*Directions for this task:*
Take the material below from its first line through the line containing "The height and width of the screenshot is (386, 1050)." and, please, write those lines again exactly.

(Data for this exercise begins)

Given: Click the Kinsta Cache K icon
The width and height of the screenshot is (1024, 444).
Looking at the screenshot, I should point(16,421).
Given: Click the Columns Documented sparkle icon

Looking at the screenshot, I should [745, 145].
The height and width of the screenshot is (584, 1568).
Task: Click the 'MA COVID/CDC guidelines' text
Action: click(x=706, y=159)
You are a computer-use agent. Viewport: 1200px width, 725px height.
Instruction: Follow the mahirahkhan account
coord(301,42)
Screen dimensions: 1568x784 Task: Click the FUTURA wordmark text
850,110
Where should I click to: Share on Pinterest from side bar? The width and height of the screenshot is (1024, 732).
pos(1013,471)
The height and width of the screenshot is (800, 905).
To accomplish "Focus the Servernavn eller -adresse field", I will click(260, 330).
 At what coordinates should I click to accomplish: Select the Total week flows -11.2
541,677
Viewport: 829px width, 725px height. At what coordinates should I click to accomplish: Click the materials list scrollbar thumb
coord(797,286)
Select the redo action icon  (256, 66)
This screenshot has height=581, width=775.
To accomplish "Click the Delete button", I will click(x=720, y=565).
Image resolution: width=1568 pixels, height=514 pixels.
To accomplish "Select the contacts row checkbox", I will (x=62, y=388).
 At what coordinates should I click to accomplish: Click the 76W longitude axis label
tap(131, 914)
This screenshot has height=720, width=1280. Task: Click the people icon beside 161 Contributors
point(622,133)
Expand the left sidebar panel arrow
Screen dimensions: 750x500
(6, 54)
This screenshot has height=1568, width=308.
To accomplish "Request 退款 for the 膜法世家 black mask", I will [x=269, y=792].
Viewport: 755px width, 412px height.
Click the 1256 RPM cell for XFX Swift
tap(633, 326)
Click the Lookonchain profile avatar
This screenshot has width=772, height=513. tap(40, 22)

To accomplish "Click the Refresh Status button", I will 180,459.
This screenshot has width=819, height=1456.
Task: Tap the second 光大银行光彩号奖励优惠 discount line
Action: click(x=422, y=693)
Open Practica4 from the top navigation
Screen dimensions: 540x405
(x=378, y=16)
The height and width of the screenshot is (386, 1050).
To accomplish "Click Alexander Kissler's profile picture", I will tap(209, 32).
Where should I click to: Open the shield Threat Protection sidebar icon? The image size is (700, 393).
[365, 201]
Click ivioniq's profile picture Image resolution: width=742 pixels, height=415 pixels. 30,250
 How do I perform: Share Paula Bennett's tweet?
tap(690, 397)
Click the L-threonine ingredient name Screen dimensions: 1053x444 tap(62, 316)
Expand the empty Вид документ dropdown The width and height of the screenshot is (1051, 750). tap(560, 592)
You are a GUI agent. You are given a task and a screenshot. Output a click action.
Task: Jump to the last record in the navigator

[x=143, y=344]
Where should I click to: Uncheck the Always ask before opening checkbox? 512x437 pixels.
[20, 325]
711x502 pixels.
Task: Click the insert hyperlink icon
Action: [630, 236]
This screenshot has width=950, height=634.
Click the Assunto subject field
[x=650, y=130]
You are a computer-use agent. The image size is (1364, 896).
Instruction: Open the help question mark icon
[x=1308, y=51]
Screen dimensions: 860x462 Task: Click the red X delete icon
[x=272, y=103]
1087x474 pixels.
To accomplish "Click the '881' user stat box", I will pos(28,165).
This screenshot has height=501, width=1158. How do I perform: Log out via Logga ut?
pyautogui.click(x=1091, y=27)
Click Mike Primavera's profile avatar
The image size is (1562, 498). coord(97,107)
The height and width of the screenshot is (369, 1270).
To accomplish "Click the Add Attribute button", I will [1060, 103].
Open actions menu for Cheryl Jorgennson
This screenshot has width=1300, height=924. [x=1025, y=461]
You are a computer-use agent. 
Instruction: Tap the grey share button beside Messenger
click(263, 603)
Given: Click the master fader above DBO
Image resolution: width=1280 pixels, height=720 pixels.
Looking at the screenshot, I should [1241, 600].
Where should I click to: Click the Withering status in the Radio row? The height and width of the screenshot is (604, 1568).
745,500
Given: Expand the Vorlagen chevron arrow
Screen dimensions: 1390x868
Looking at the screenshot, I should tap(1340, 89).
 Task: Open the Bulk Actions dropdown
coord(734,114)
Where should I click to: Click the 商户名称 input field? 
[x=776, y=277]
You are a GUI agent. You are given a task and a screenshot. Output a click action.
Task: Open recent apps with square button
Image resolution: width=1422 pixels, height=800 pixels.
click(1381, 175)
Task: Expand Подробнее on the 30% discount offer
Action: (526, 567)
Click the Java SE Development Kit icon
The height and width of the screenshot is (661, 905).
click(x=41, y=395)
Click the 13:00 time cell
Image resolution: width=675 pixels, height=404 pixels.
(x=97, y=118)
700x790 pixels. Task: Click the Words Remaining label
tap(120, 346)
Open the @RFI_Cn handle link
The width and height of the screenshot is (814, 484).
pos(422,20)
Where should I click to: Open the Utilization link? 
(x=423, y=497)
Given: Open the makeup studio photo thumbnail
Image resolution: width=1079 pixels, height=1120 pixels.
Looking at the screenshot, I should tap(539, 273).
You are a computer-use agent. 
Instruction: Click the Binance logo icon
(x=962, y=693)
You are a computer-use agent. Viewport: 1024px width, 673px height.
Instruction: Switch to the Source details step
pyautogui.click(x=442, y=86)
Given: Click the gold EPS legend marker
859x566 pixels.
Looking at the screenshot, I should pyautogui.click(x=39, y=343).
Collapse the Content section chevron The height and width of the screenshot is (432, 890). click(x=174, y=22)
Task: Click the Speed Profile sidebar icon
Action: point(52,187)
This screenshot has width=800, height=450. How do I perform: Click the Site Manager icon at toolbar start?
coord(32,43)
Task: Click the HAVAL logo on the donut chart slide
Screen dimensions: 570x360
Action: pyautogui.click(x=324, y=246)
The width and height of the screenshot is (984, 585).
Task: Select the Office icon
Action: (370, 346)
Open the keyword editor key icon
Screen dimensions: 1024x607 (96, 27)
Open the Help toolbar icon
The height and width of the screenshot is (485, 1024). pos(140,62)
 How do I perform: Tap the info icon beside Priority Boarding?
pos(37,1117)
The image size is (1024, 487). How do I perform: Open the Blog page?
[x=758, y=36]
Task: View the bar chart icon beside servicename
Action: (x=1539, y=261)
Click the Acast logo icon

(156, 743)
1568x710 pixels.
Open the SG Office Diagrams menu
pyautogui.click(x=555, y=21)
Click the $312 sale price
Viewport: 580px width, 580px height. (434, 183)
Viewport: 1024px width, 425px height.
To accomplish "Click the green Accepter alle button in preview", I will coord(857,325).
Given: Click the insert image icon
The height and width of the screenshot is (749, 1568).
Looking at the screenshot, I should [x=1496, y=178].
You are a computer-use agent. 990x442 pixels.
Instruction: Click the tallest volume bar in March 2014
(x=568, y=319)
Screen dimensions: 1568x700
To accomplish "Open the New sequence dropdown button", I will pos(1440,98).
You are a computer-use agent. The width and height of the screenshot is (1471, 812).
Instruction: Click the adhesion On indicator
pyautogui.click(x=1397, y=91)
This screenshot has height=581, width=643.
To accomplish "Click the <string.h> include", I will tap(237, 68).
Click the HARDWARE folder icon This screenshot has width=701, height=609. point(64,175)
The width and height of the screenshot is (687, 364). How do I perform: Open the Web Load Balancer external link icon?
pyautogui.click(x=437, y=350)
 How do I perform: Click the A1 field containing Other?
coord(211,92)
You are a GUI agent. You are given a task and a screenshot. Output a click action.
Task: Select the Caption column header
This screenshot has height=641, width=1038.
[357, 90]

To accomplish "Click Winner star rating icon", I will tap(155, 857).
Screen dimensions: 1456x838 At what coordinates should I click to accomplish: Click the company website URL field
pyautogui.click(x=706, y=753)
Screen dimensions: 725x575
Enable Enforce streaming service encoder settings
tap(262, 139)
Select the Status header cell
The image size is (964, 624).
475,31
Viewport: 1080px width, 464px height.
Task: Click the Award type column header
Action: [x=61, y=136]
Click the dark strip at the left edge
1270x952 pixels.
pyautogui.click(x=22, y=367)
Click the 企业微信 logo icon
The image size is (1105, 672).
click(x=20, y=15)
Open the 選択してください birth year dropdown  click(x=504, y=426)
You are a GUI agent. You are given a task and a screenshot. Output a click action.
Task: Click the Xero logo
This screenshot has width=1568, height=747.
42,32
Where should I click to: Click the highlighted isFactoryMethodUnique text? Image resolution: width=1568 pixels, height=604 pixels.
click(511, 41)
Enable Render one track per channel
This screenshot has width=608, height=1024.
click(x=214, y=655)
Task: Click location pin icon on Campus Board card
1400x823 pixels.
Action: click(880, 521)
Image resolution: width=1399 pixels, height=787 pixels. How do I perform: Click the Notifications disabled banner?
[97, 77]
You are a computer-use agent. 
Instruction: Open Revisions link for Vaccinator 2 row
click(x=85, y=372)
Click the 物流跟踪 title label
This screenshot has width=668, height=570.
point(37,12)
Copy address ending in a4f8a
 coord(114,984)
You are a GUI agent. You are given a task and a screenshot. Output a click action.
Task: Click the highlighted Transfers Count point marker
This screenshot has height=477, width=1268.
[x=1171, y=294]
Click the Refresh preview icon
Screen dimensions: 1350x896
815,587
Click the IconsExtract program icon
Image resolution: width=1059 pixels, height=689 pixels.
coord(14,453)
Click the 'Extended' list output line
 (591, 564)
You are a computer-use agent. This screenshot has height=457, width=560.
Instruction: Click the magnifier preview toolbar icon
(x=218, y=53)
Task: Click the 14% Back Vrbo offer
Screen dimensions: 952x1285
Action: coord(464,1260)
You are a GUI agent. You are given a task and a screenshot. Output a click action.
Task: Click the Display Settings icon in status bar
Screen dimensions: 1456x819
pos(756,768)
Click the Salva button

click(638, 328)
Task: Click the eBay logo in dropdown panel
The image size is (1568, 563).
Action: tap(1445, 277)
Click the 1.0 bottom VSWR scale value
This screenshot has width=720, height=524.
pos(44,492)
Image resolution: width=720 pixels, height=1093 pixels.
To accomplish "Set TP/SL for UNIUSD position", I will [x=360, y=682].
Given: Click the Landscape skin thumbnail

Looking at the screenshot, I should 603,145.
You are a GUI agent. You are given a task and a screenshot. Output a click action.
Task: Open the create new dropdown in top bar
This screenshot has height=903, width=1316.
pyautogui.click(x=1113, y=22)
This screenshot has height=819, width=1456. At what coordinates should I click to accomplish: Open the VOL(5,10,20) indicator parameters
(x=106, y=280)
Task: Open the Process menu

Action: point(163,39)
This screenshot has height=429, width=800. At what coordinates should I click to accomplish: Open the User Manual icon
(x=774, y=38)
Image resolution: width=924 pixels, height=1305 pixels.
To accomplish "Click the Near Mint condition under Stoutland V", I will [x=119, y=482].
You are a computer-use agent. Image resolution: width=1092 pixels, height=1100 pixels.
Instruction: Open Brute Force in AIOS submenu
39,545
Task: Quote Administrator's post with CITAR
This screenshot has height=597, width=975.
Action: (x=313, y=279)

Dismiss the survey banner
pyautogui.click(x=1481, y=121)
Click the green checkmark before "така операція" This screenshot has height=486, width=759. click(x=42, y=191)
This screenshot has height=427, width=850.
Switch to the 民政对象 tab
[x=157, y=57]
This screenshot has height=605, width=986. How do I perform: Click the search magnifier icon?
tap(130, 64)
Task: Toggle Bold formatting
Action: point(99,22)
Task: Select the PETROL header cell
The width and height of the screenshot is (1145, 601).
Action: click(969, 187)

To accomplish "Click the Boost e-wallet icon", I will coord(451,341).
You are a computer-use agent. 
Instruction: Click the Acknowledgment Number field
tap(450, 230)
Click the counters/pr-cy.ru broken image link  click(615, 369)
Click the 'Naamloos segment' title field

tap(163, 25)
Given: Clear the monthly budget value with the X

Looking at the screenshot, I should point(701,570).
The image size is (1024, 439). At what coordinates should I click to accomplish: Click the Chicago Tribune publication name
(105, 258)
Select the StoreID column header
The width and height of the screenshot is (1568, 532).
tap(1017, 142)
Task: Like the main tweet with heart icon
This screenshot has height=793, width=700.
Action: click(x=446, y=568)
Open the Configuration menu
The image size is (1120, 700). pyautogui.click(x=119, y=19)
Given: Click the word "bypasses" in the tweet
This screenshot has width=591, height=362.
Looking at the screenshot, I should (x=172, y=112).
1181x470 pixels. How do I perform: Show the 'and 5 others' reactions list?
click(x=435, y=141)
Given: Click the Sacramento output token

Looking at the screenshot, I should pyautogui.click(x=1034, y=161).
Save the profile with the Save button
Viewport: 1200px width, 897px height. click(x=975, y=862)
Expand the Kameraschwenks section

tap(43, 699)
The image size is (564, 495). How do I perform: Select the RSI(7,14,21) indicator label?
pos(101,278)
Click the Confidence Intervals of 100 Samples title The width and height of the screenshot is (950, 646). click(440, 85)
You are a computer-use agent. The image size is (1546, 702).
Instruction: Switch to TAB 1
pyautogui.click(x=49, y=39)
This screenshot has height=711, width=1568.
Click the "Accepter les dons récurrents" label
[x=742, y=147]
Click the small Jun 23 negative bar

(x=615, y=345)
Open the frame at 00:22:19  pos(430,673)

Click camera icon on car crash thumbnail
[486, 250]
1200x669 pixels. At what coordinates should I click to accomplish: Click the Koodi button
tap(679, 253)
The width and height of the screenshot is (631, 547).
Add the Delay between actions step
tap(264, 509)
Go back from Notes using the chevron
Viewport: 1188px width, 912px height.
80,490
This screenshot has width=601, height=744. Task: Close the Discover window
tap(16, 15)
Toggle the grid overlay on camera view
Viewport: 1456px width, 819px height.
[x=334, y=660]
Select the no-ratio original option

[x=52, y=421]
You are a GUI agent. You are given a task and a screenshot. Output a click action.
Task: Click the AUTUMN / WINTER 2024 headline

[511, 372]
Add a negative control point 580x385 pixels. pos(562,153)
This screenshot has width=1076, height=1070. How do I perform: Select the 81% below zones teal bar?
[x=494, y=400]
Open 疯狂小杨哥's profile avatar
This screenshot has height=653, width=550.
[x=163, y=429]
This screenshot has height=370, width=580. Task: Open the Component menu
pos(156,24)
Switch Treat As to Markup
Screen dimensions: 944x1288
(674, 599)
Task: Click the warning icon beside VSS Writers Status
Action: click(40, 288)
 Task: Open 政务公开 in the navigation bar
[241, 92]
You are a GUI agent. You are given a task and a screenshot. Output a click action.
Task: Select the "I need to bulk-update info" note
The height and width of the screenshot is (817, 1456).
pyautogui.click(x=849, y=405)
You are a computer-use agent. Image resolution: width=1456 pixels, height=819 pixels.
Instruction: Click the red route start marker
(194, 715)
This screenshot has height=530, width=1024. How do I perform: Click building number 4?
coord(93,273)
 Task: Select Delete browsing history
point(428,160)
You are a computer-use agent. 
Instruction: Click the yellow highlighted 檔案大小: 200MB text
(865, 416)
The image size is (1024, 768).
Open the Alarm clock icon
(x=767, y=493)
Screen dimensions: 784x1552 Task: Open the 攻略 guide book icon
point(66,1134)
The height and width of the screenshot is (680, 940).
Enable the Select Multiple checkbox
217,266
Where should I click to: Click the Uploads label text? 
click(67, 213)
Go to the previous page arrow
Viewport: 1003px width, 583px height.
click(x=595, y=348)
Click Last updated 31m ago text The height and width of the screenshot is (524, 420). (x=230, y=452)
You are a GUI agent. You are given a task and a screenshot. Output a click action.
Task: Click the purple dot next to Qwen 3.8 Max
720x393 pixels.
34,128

(Data for this exercise ends)

*Output:*
Given: Click the Kinsta Cache K icon
The width and height of the screenshot is (1024, 444).
Looking at the screenshot, I should point(16,421).
Given: Click the Columns Documented sparkle icon

Looking at the screenshot, I should [745, 145].
The height and width of the screenshot is (584, 1568).
Task: Click the 'MA COVID/CDC guidelines' text
Action: click(x=706, y=159)
You are a computer-use agent. Viewport: 1200px width, 725px height.
Instruction: Follow the mahirahkhan account
coord(301,42)
Screen dimensions: 1568x784 Task: Click the FUTURA wordmark text
850,110
Where should I click to: Share on Pinterest from side bar? The width and height of the screenshot is (1024, 732).
pos(1013,471)
The height and width of the screenshot is (800, 905).
To accomplish "Focus the Servernavn eller -adresse field", I will click(260, 330).
 At what coordinates should I click to accomplish: Select the Total week flows -11.2
541,677
Viewport: 829px width, 725px height. At what coordinates should I click to accomplish: Click the materials list scrollbar thumb
coord(797,286)
Select the redo action icon  (256, 66)
This screenshot has height=581, width=775.
To accomplish "Click the Delete button", I will click(x=720, y=565).
Image resolution: width=1568 pixels, height=514 pixels.
To accomplish "Select the contacts row checkbox", I will (x=62, y=388).
 At what coordinates should I click to accomplish: Click the 76W longitude axis label
tap(131, 914)
This screenshot has height=720, width=1280. Task: Click the people icon beside 161 Contributors
point(622,133)
Expand the left sidebar panel arrow
Screen dimensions: 750x500
(6, 54)
This screenshot has height=1568, width=308.
To accomplish "Request 退款 for the 膜法世家 black mask", I will [x=269, y=792].
Viewport: 755px width, 412px height.
Click the 1256 RPM cell for XFX Swift
tap(633, 326)
Click the Lookonchain profile avatar
This screenshot has width=772, height=513. tap(40, 22)

To accomplish "Click the Refresh Status button", I will 180,459.
This screenshot has width=819, height=1456.
Task: Tap the second 光大银行光彩号奖励优惠 discount line
Action: click(x=422, y=693)
Open Practica4 from the top navigation
Screen dimensions: 540x405
(x=378, y=16)
The height and width of the screenshot is (386, 1050).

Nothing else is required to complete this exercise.